Institute for life, food and horticultural sciences and landscaping

Food Science and Engineering MSc

Teaching location: Rennes
Entry levels: B1 and B3
Teaching language: French
Course fees: rate set by the Agriculture Ministry (€1584 for 2016/2017).
Students receiving grants are exempt from enrolment and social security fees

Equipped with both economic and scientific skills, Food science and engineering graduates perform various functions, within agri-food companies or in other sectors, all requiring a perfect knowledge of food and a mastery of business and management, including production, research & development, purchasing, quality, marketing, logistics, and so on.

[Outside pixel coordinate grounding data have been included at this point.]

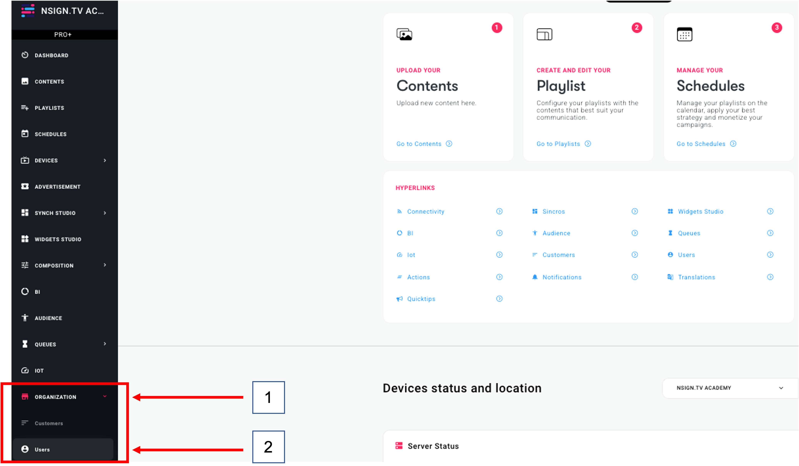Viewport: 799px width, 466px height.
Task: Click the Playlist card layout icon
Action: (x=544, y=34)
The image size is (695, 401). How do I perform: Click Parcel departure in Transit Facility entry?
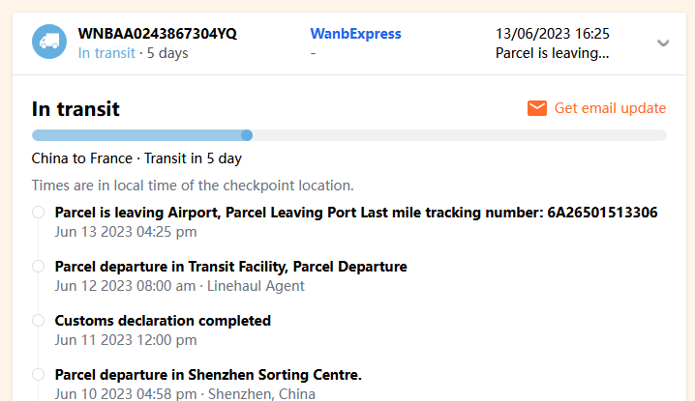230,266
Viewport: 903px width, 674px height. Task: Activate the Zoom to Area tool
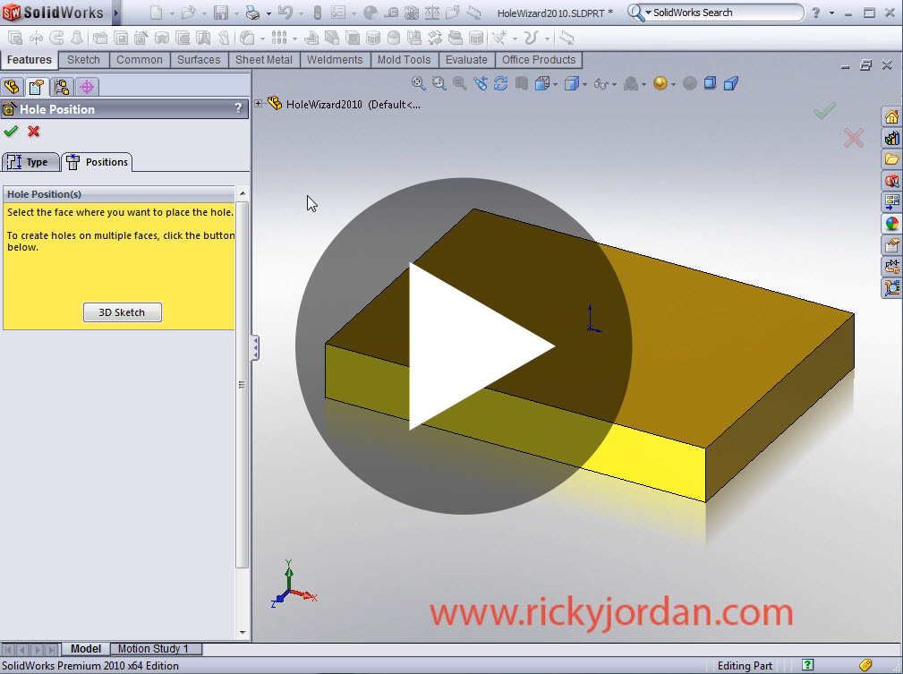[437, 83]
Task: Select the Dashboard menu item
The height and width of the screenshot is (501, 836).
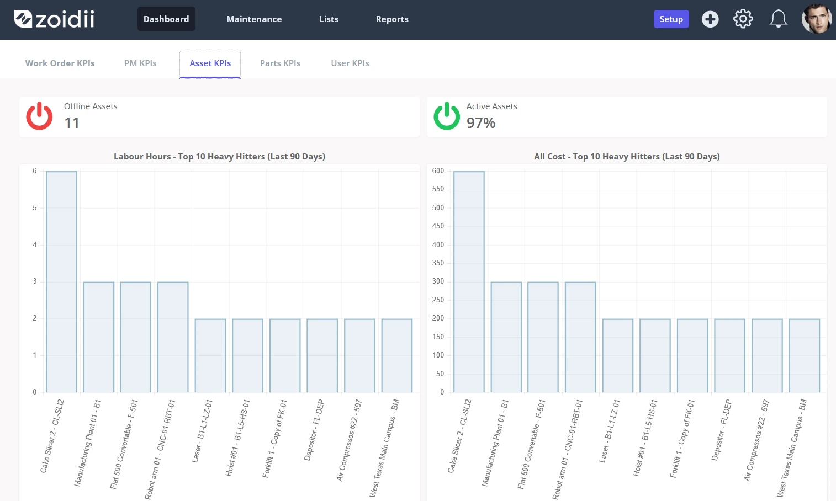Action: (166, 19)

The course is characterised by numerous projects, research assignments and work experience placements in France and abroad, enabling you to benefit from up to 18 months of practical experience and to construct a unique personal and career plans according to your preferences and abilities.

Skills

As high-level specialists at the heart of key food-production issues, AGROCAMPUS OUEST Food science and engineering graduates boast a multidisciplinary education combining:
• a perfect understanding of the product and food-production chain
• a mastery of business disciplines (marketing, production, logistics, finance)
• a real enterprise culture at international level, acquired through 18 months of traineeships and extensive professional experience.

Equipped with proven and much-appreciated economic and scientific expertise, they are capable of:
managing projects, budgets and teams
adapting to the growing complexity of products, procedures and organisations
• providing optimal performance, entrepreneurship and innovation in a multicultural and competitive context

Food science refers to all activities involved in foodstuff processing, agricultural (crops and livestock) and fish farming and packaging, intended for human and animal consumption. Including everything from purchasing services to quality control laboratories, by way of production, R&D and marketing, agri-food is therefore situated downstream from agriculture.